* **Listed records**:
= = = = =

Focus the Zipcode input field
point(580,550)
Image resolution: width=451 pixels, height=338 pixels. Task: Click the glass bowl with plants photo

= = = = =

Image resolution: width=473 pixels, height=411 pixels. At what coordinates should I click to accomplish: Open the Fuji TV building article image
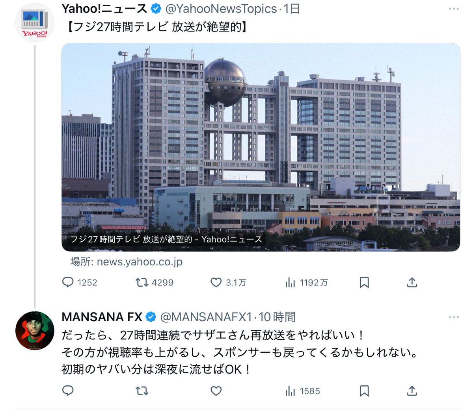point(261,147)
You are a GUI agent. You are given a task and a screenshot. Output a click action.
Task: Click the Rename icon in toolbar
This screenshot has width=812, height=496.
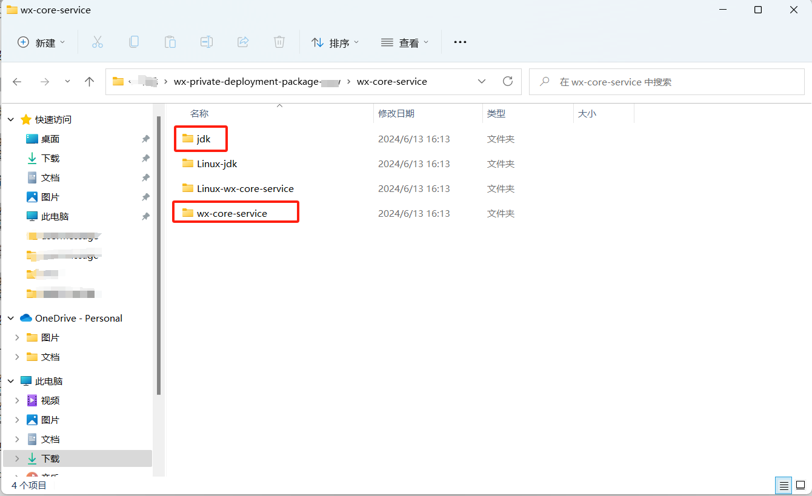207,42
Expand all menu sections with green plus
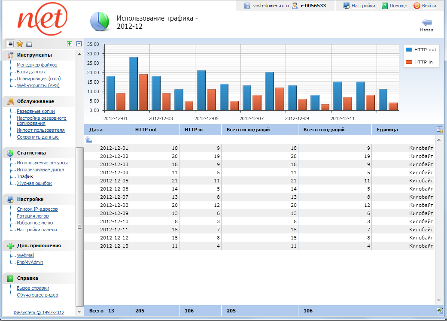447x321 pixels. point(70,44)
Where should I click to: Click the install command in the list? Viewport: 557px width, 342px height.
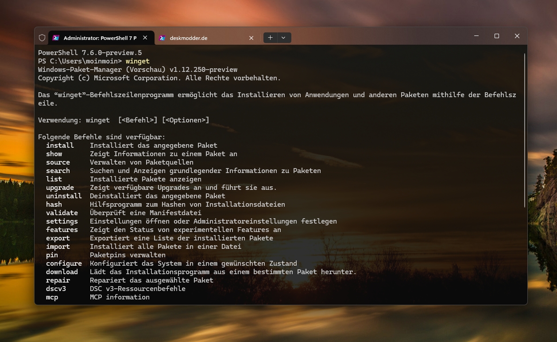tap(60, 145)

= = = = =

* **Exercise instructions**: Look above for the line with "Focus the Zipcode input field"; retype exactly that line, every line after it up to the line with "Image resolution: width=451", and that line too, nothing else.

* **Answer space**:
Focus the Zipcode input field
point(580,550)
Image resolution: width=451 pixels, height=338 pixels. Task: Click the glass bowl with plants photo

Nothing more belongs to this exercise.